» Exercise prompt: Every line from the one holding "Click the Write Speed column header" through the last line of the records must be retyped exactly, and no other line or picture may appear in the copy.

» Data records:
• • • •

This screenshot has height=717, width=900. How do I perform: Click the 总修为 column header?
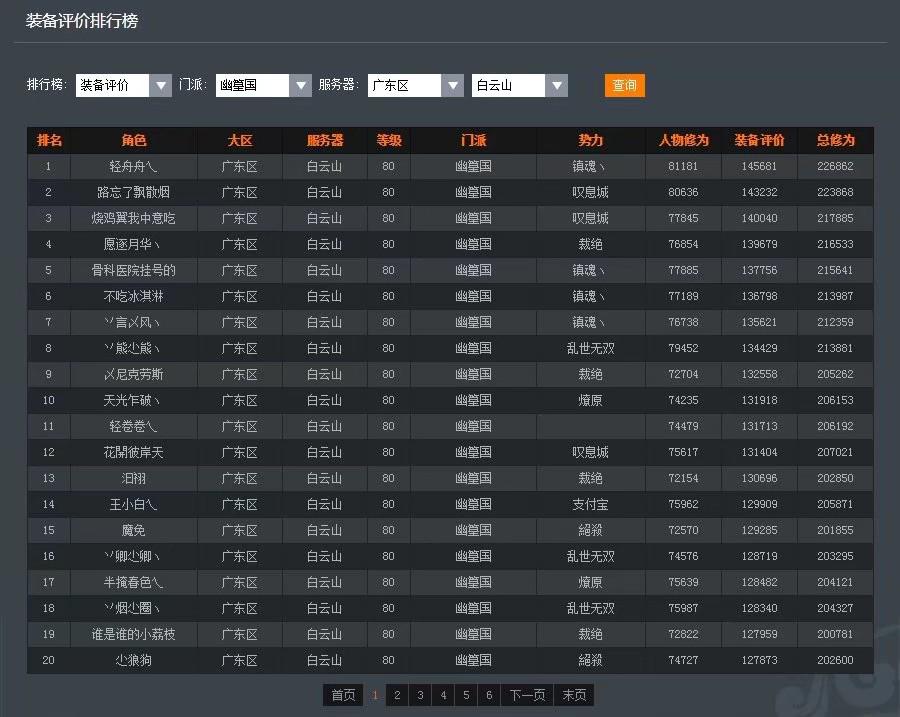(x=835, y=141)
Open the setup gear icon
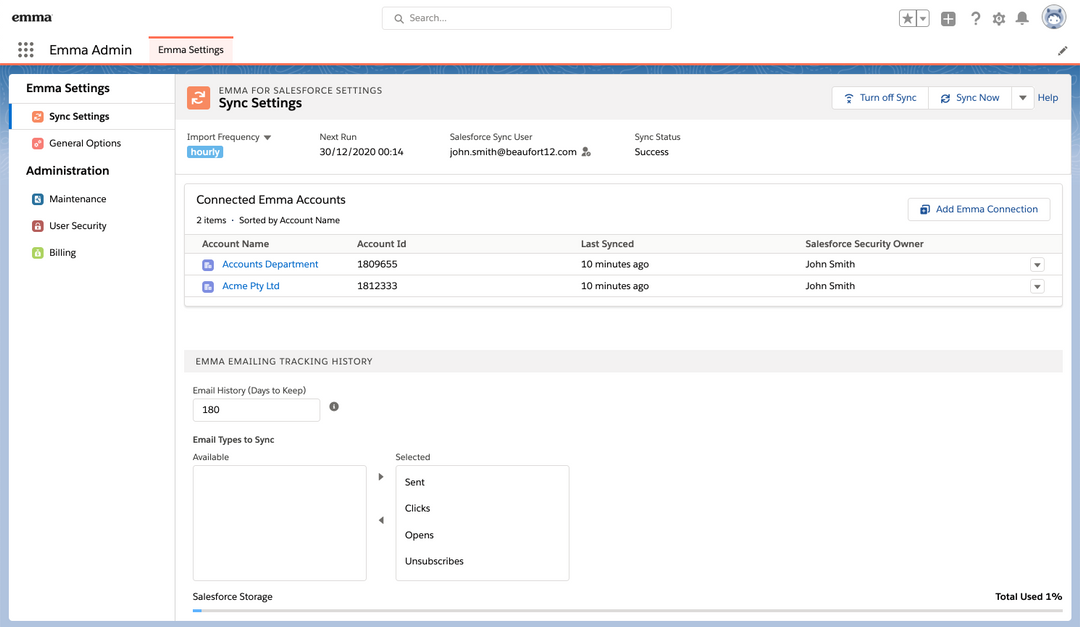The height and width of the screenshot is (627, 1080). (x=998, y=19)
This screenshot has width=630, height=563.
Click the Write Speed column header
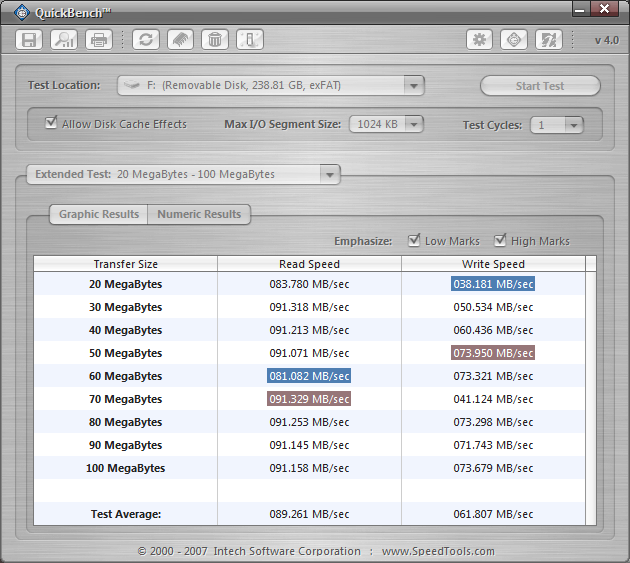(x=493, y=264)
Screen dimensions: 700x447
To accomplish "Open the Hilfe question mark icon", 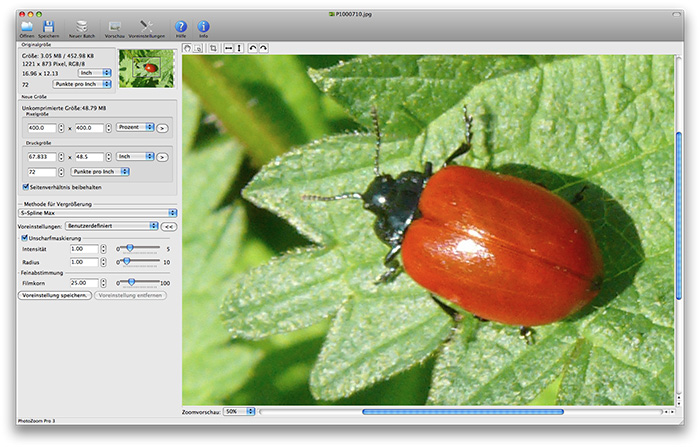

• • • •

» Solution to this task:
Click the Write Speed column header
(x=493, y=264)
Screen dimensions: 700x447
To accomplish "Open the Hilfe question mark icon", 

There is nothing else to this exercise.